• A Dress-Up Party for Mom

    Date posted: January 14, 2010 Author: jolanta
    Sometimes the planets’ line-up and the exploration of one’s artistic vision are a completely joyful, even miraculous, experience. The series, Arrangement in Green and Black: Portrait of the Photographer’s Mother, had serendipitous beginnings. I found a small print of Whistler’s painting, Arrangement in Grey and Black: Portrait of the Painter’s Mother, at a neighborhood garage sale. As I stood among the piles of discarded belongings, I started thinking about the idea of portraiture, the strong compositional relationships going on within Whistler’s painting, and the evocative nature of unassuming details.

    Aline Smithson

    Sometimes the planets’ line-up and the exploration of one’s artistic vision are a completely joyful, even miraculous, experience. The series, Arrangement in Green and Black: Portrait of the Photographer’s Mother, had serendipitous beginnings. I found a small print of Whistler’s painting, Arrangement in Grey and Black: Portrait of the Painter’s Mother, at a neighborhood garage sale. As I stood among the piles of discarded belongings, I started thinking about the idea of portraiture, the strong compositional relationships going on within Whistler’s painting, and the evocative nature of unassuming details. I wanted to create something influenced by the painting, but I wasn’t sure what. There seemed to be an abundance of garage sales that weekend, because shortly after, I found a leopard coat and hat, a 1950s cat painting, and what looked like the exact chair from Whistler’s painting. I knew I was on to something.

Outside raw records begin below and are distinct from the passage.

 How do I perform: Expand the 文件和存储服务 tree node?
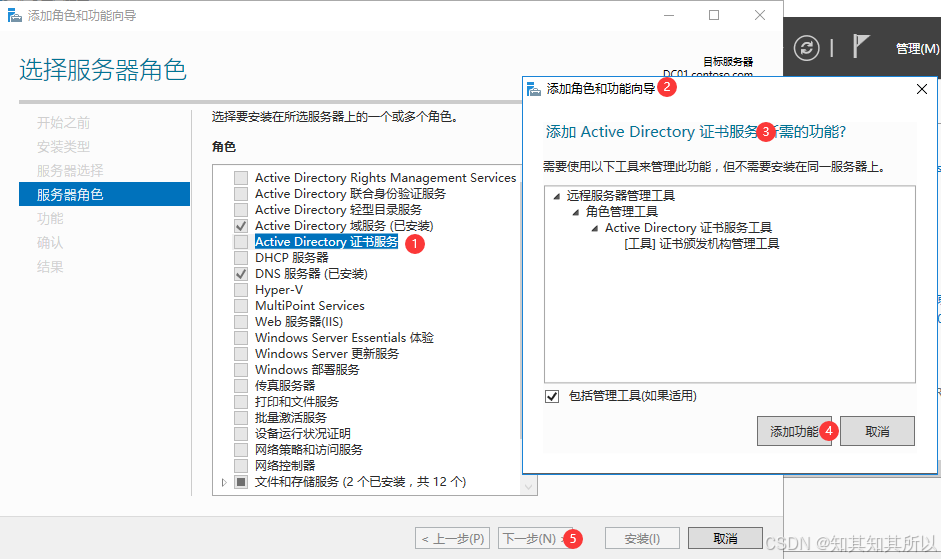224,482
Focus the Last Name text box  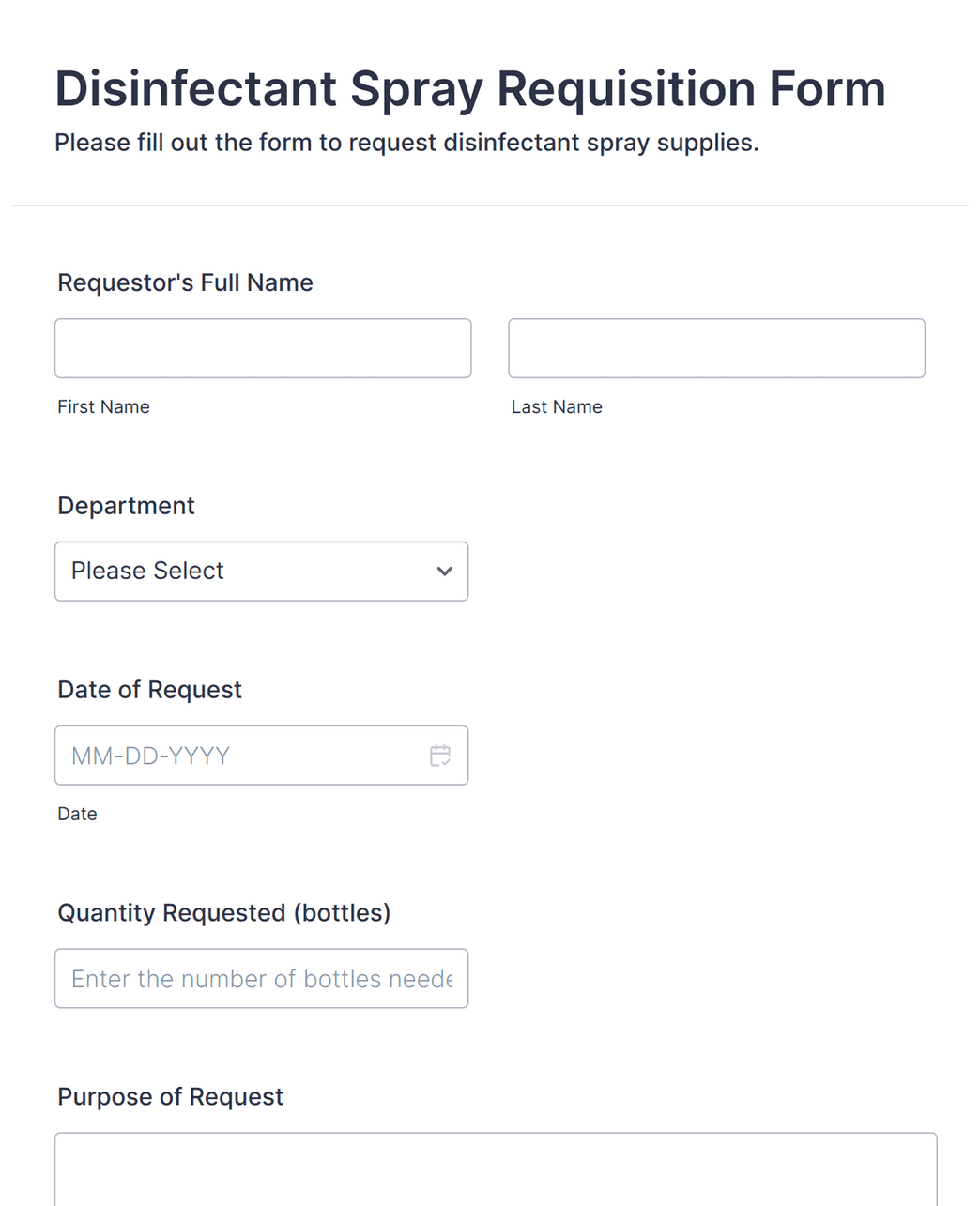(716, 348)
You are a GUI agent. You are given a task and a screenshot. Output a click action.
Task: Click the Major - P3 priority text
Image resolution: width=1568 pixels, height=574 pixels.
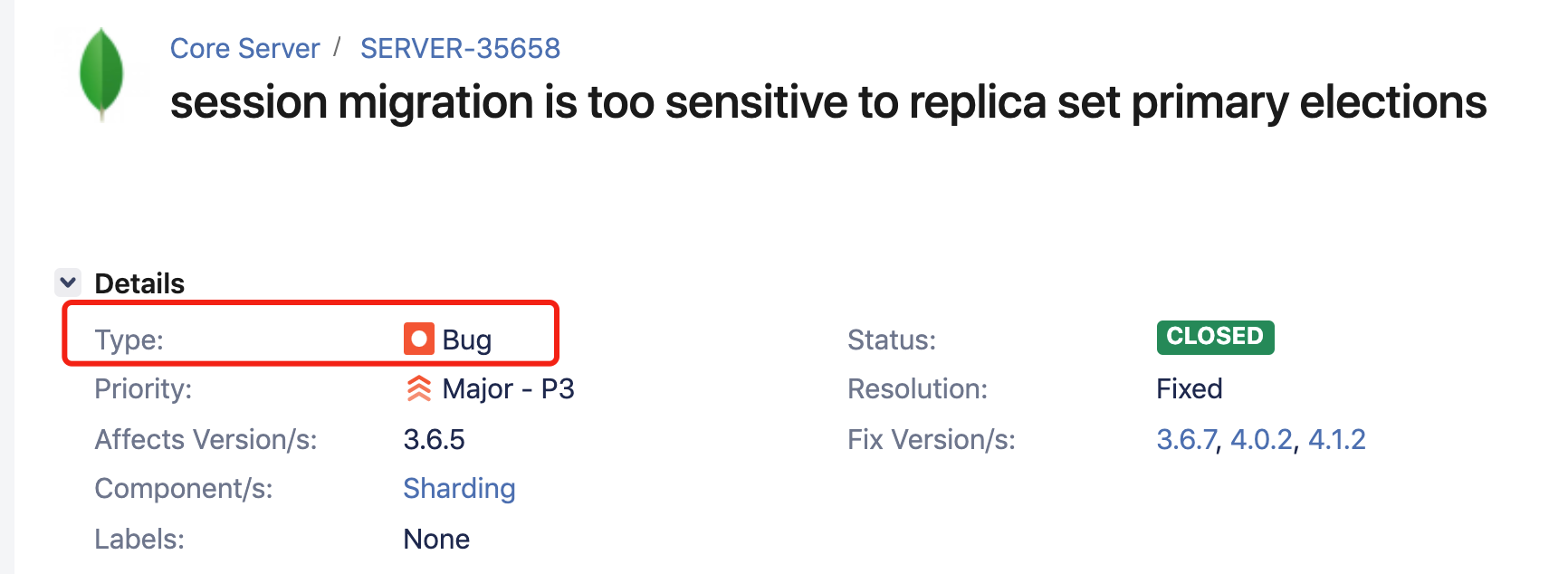508,389
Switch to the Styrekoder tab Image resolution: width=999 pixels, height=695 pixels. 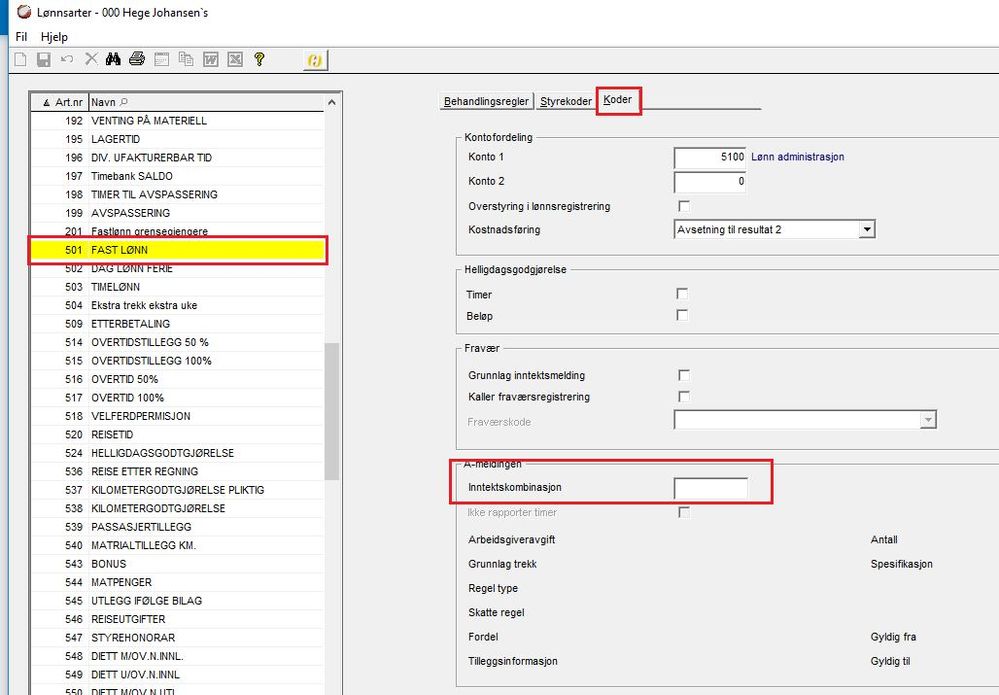click(x=566, y=101)
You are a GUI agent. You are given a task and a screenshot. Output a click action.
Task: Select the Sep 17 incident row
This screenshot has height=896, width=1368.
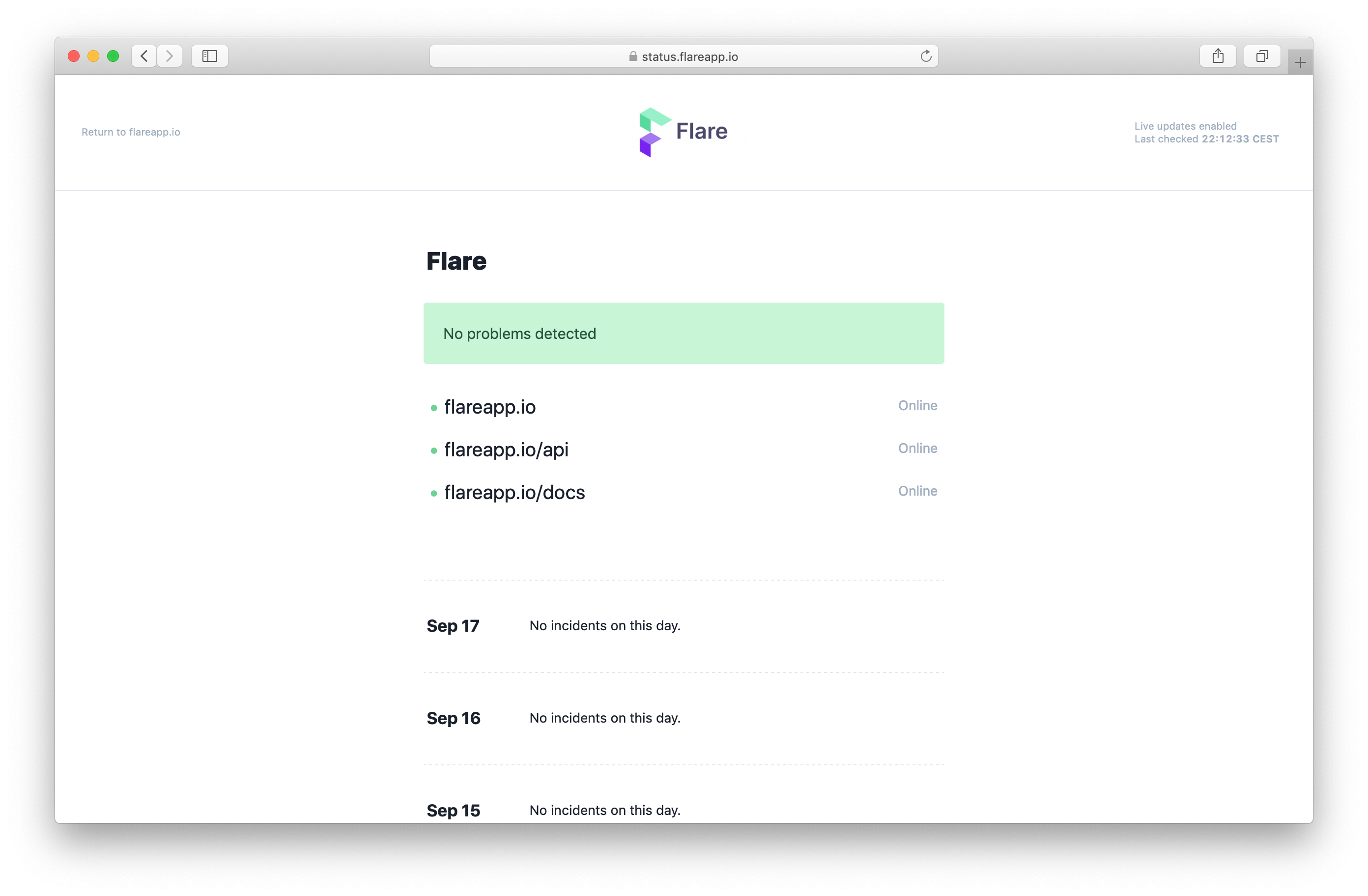click(684, 626)
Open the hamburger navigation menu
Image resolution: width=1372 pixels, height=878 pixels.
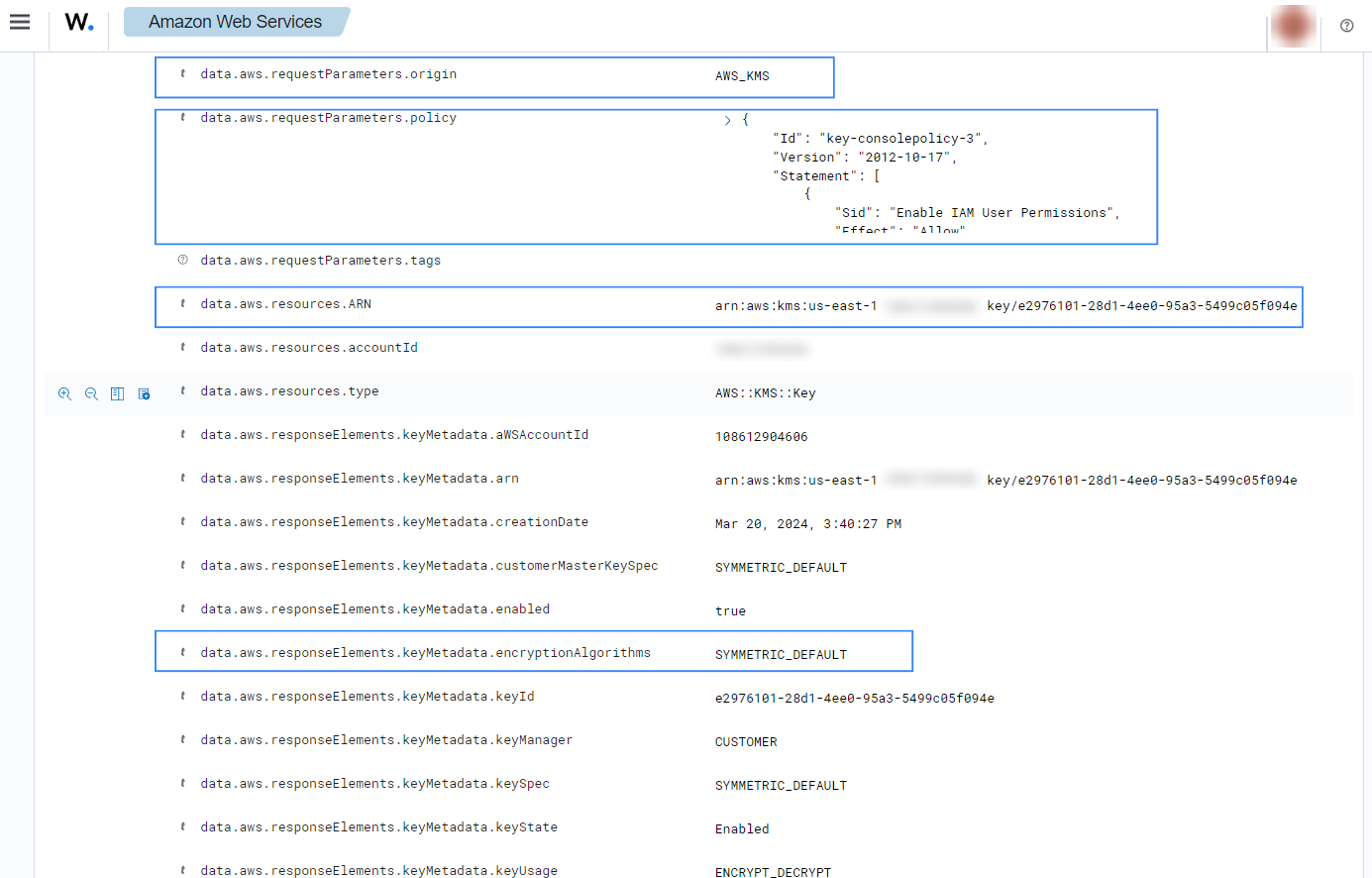20,22
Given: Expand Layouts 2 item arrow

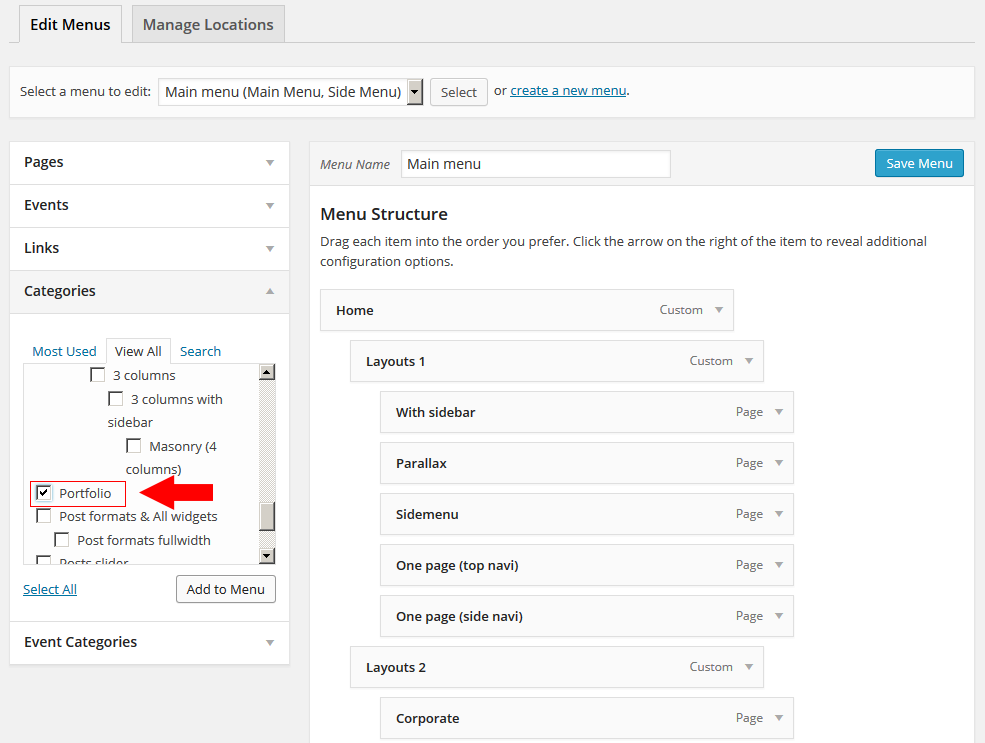Looking at the screenshot, I should point(748,667).
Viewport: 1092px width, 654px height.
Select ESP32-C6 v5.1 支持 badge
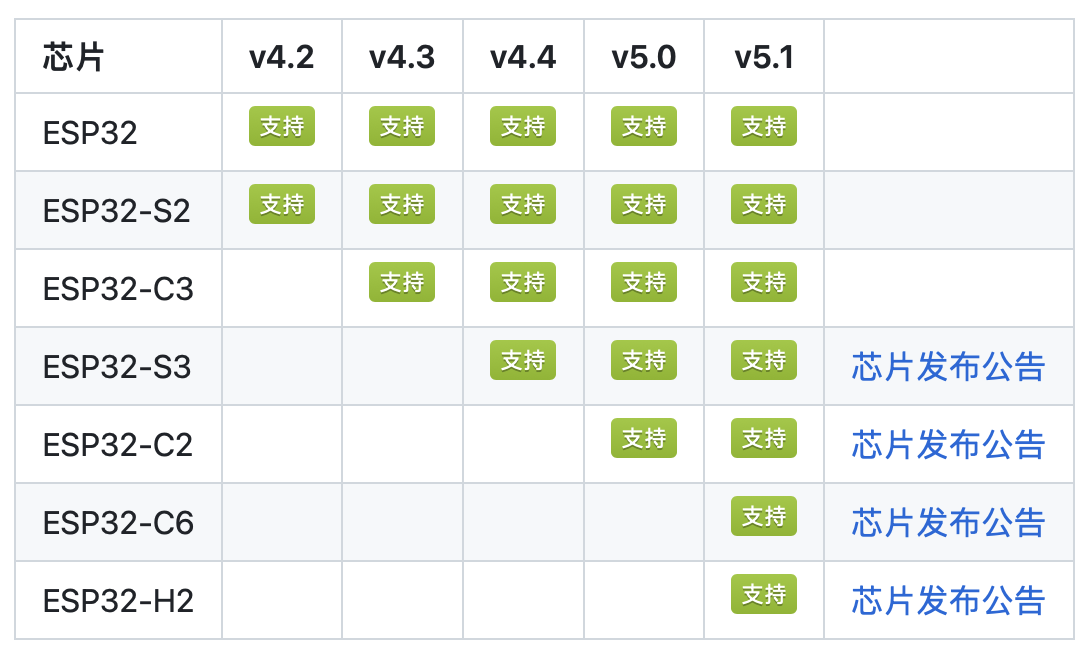(x=763, y=516)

    I decided to explore Whistler’s painting through humor and the connections between the wardrobe and the props. I also looked at this series as a way to utilize all the things I loved doing: spending time with my proper, yet hilarious mother, going to garage sales and swap meets, searching eBay, styling sets, taking photographs, and painting. My mother was a willing model, but could not understand why anyone would be interested seeing her dressed up as Elvis or wearing a bathing suit. Arrangement in Green and Black incorporates traditional photography techniques, yet becomes richer with the treatment of hand painting. It is my intent to have the viewer see the work in a historical context with the addition of color, and at the same time, experience Whistler’s simple, yet brilliant formula for the composition.

    The series took two years to complete photography, and then another 6 months to paint the images. My patient 85-year-old mother posed in over 20 ensembles, but unfortunately passed away before seeing the finished series. I am grateful for her sense of humor and the time this series allowed us to be together. In retrospect, I would never have imagined that this series, photographed against my garage and made up of garage sale props, would be exhibited and published all over the world. A fact that I’m sure would have delighted and amazed my mother.